As she neglected herself, so she neglected everything about her. She kept nothing in order, she did no cleaning or washing. She allowed dirt and disorder to make their way into the apartments, to invade mademoiselle’s own sanctum, with whose neatness mademoiselle was formerly so well pleased and so proud. The dust collected there, the spiders spun their webs behind the frames, the mirrors were as if covered with a veil; the marble mantels, the mahogany furniture, lost their lustre; moths flew up from the carpets which were never shaken, worms ensconced themselves where the brush and broom no longer came to disturb them; neglect spread a film of dust over all the sleeping, neglected objects that were formerly awakened and enlivened every morning by the maid’s active hand. A dozen times mademoiselle had tried to spur Germinie’s self-esteem to action; but thereupon, for a whole day, there was such a frantic scrubbing, accompanied by such gusts of ill-humor, that mademoiselle would take an oath never to try again.
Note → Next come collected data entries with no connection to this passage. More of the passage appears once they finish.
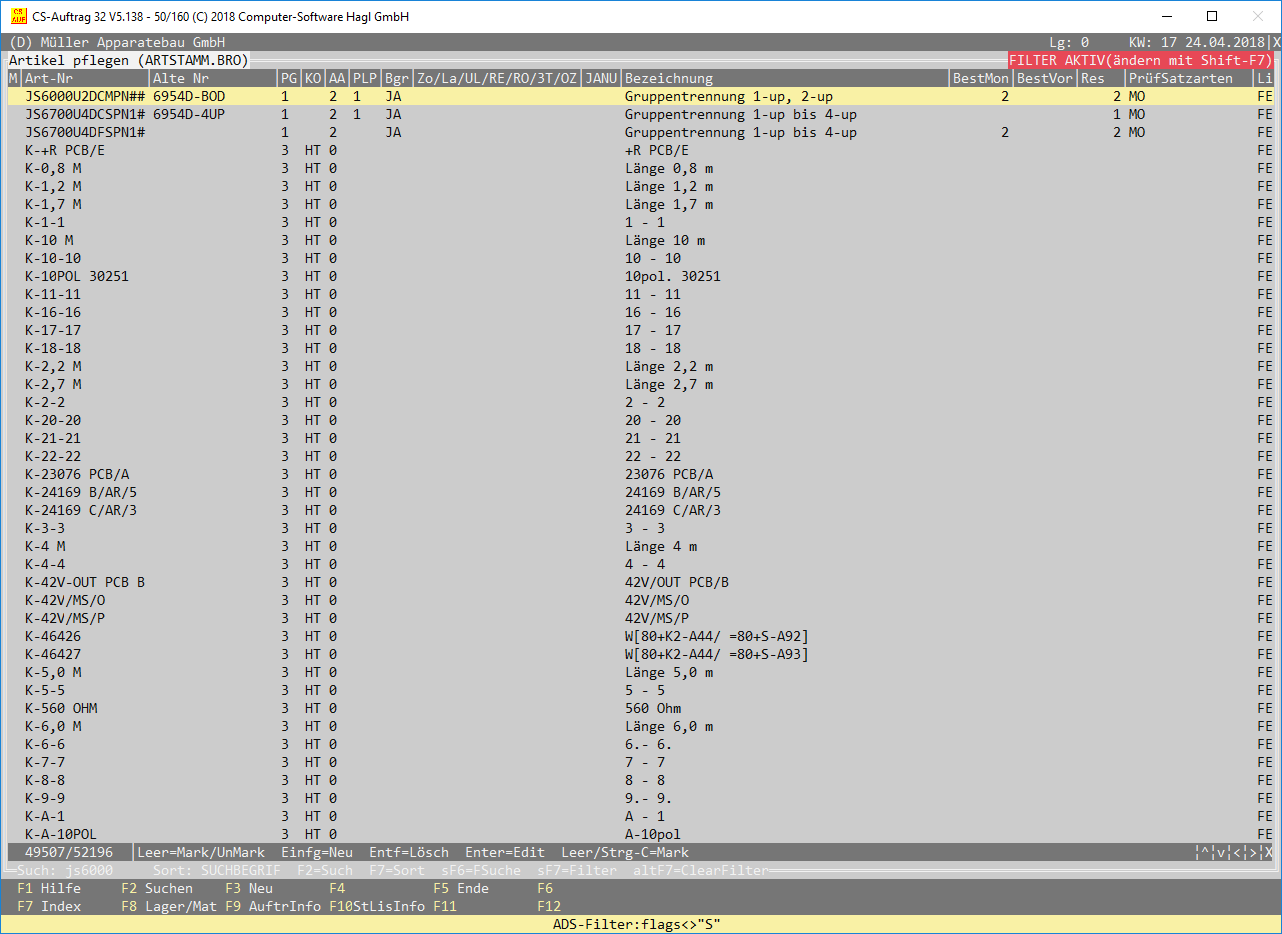Click the X beside the date in header
Screen dimensions: 1282x934
coord(1276,43)
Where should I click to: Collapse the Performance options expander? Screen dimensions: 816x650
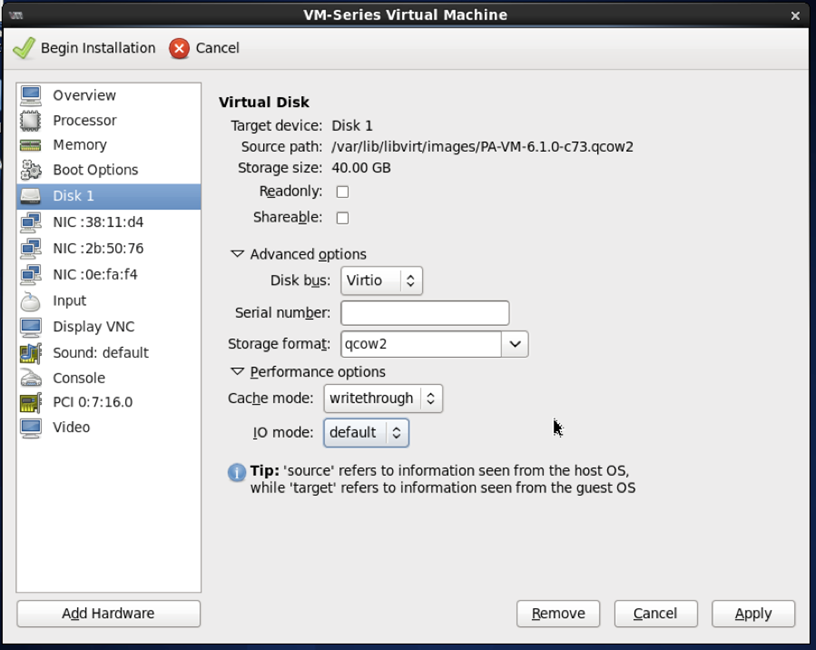coord(238,372)
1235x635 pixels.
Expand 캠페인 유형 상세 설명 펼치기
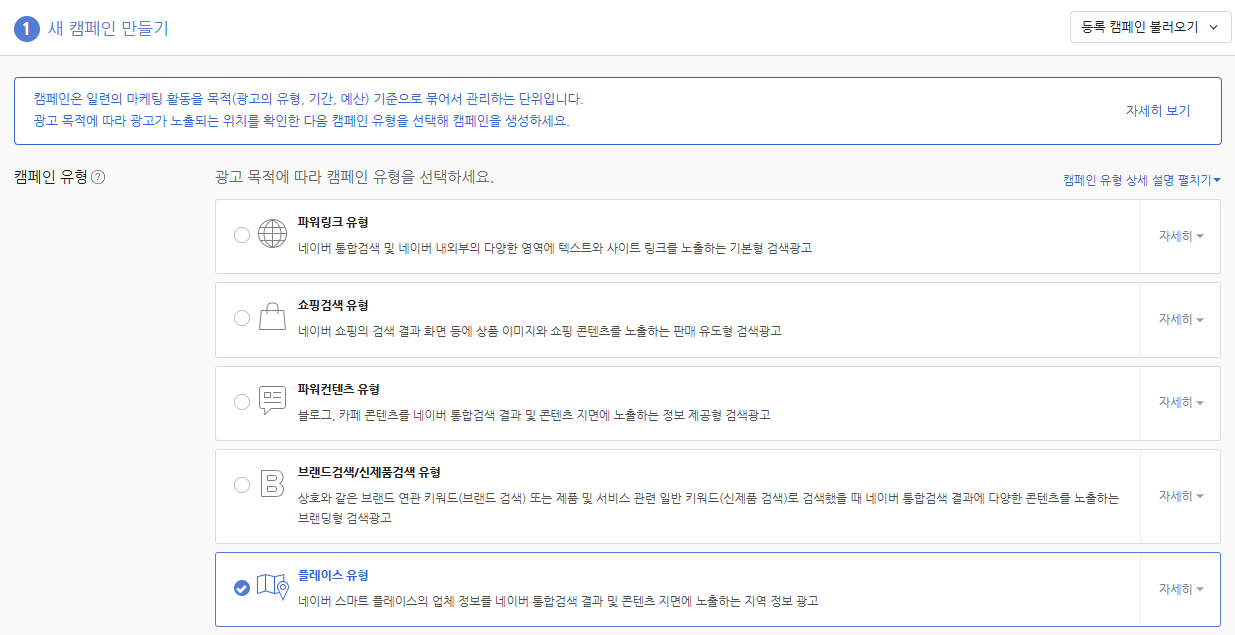[1141, 180]
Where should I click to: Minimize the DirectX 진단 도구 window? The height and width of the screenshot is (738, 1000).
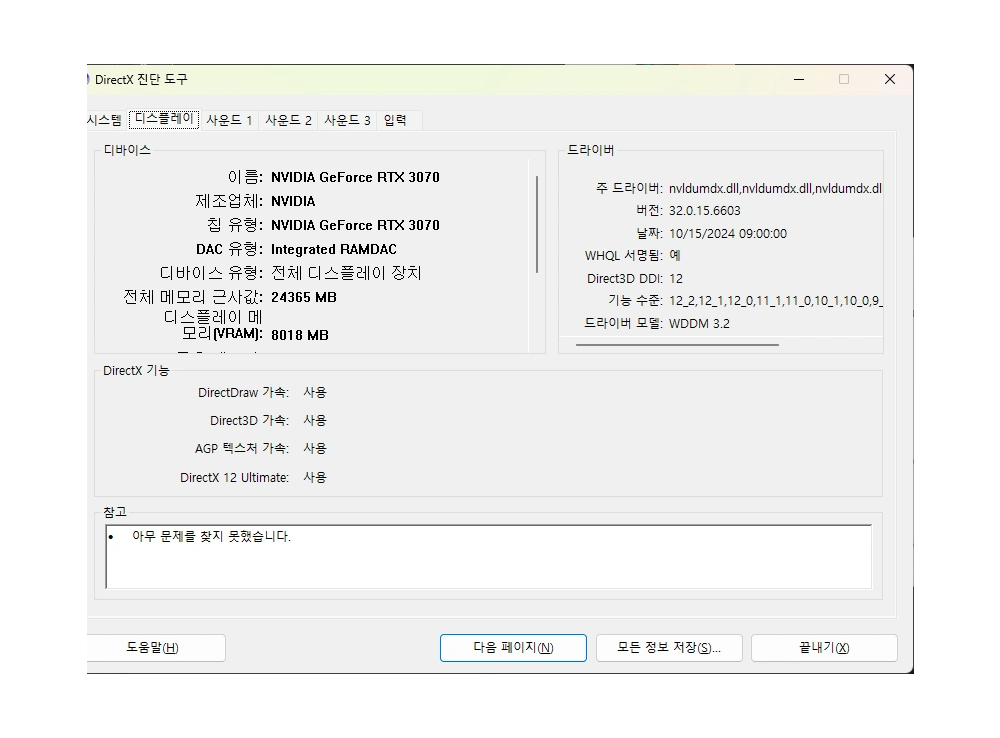pyautogui.click(x=798, y=79)
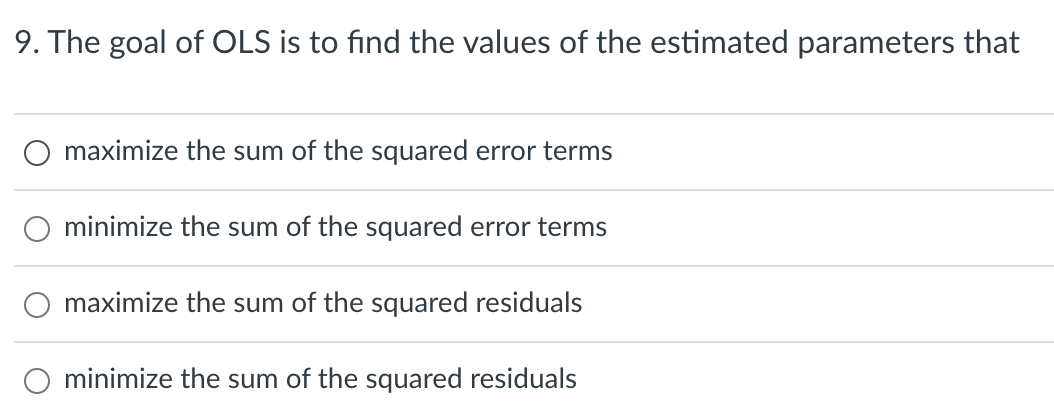
Task: Select radio for maximize squared residuals
Action: coord(36,305)
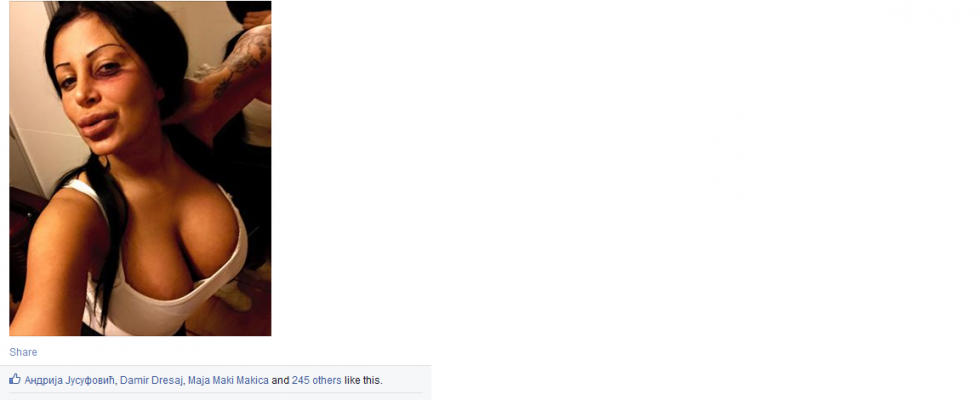Expand the full likers list via 245 others
Image resolution: width=980 pixels, height=400 pixels.
point(316,380)
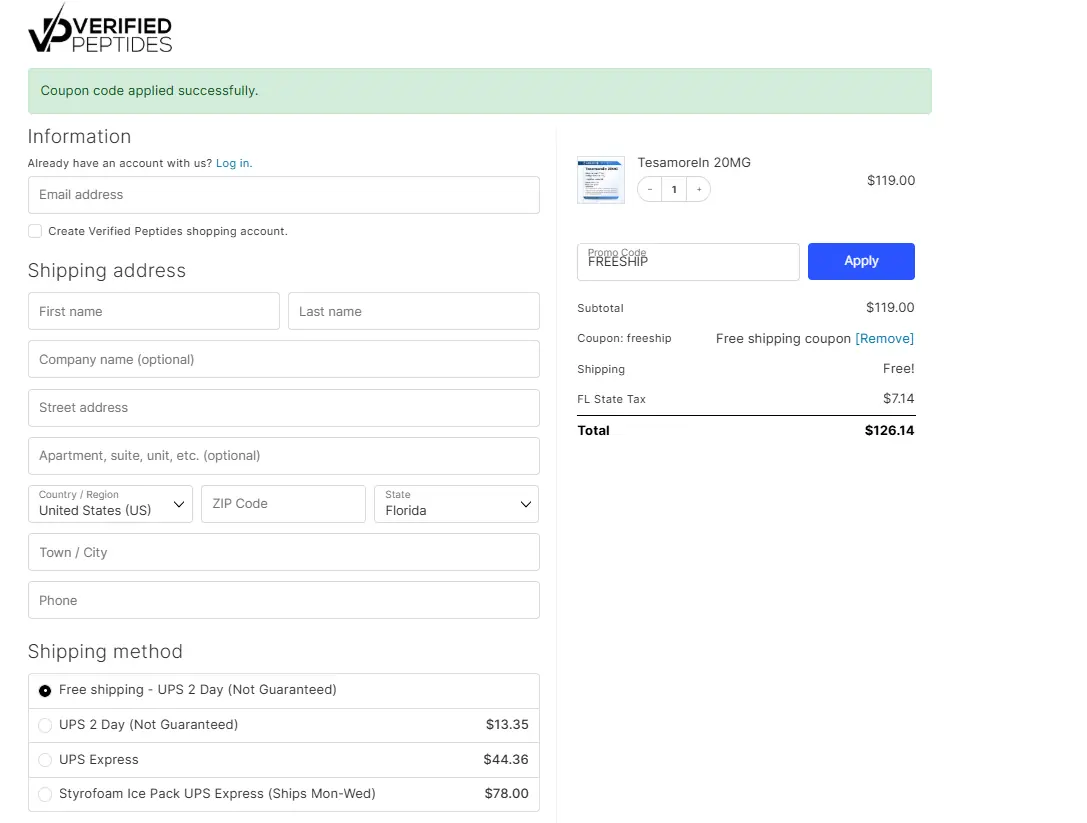
Task: Select the Promo Code text field
Action: [x=688, y=262]
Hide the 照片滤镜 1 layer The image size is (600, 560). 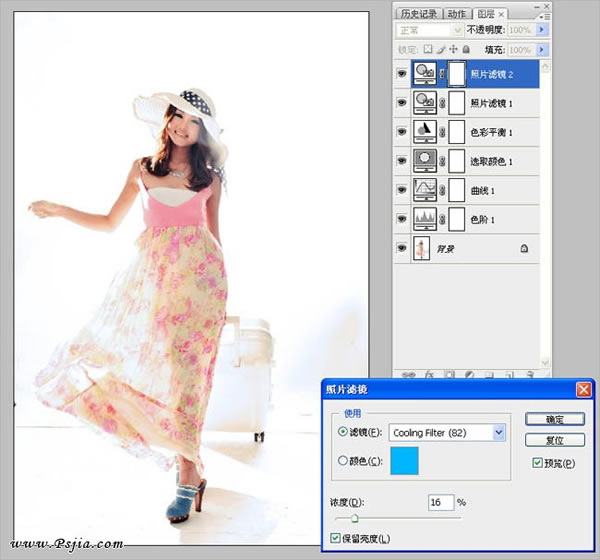(x=402, y=103)
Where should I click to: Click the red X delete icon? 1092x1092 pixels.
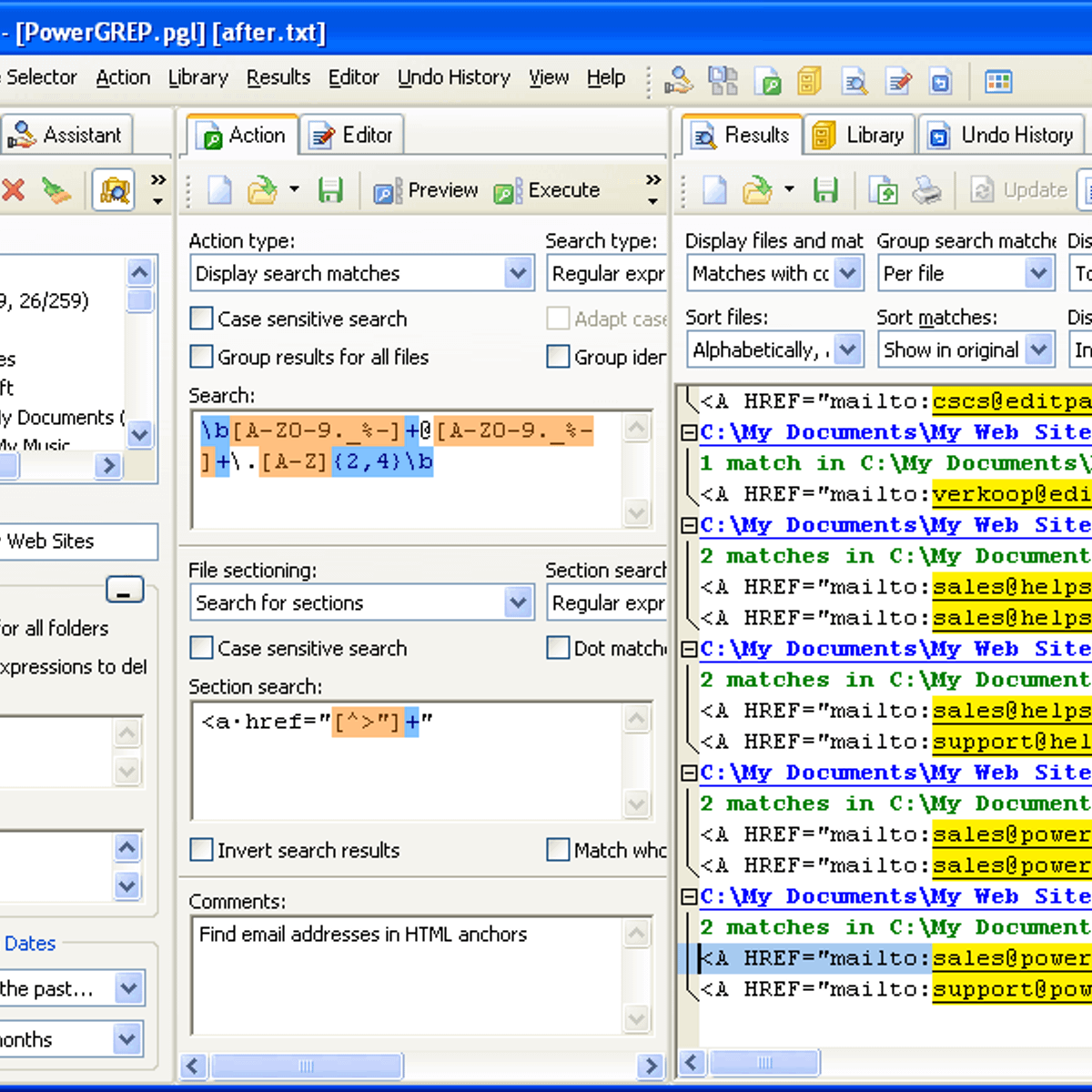click(14, 190)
One day, however, she made bold to write Germinie’s name with her finger in the dust on her mirror; Germinie did not forgive her for a week. At last mademoiselle became resigned. She hardly ventured to remark mildly, when she saw that her maid was in good humor: “Confess, Germinie, that the dust is very well treated with us!”
To the wondering observations of the friends who still came to see her and whom Germinie was forced to admit, mademoiselle would reply, in a compassionate, sympathetic tone: “Yes, it is filthy, I know! But what can you expect? Germinie’s sick, and I prefer that she shouldn’t kill herself.” Sometimes, when Germinie had gone out, she would venture to rub a cloth over a commode or touch a frame with the duster, with her gouty hands. She would do it hurriedly, afraid of being scolded, of having a scene, if the maid should return and detect her.
Germinie did almost no work; she barely served mademoiselle’s meals. She had reduced her mistress’s breakfast and dinner to the simplest dishes, those which she could cook most easily and quickly. She made her bed without raising the mattress, à l’Anglaise. The servant that she had been was not to be recognized in her, did not exist in her, except on the days when mademoiselle gave a small dinner party, the number of covers being always considerable on account of the party of children invited. On those days Germinie emerged, as if by enchantment, from her indolence and apathy, and, putting forth a sort of feverish strength, she recovered all her former energy in face of her ovens and the lengthened table. And mademoiselle was dumbfounded to see her, all by herself, declining assistance and capable of anything, prepare in a few hours a dinner for half a score of persons, serve it and clear the table afterwards, with the nimble hands and all the quick dexterity of her youth.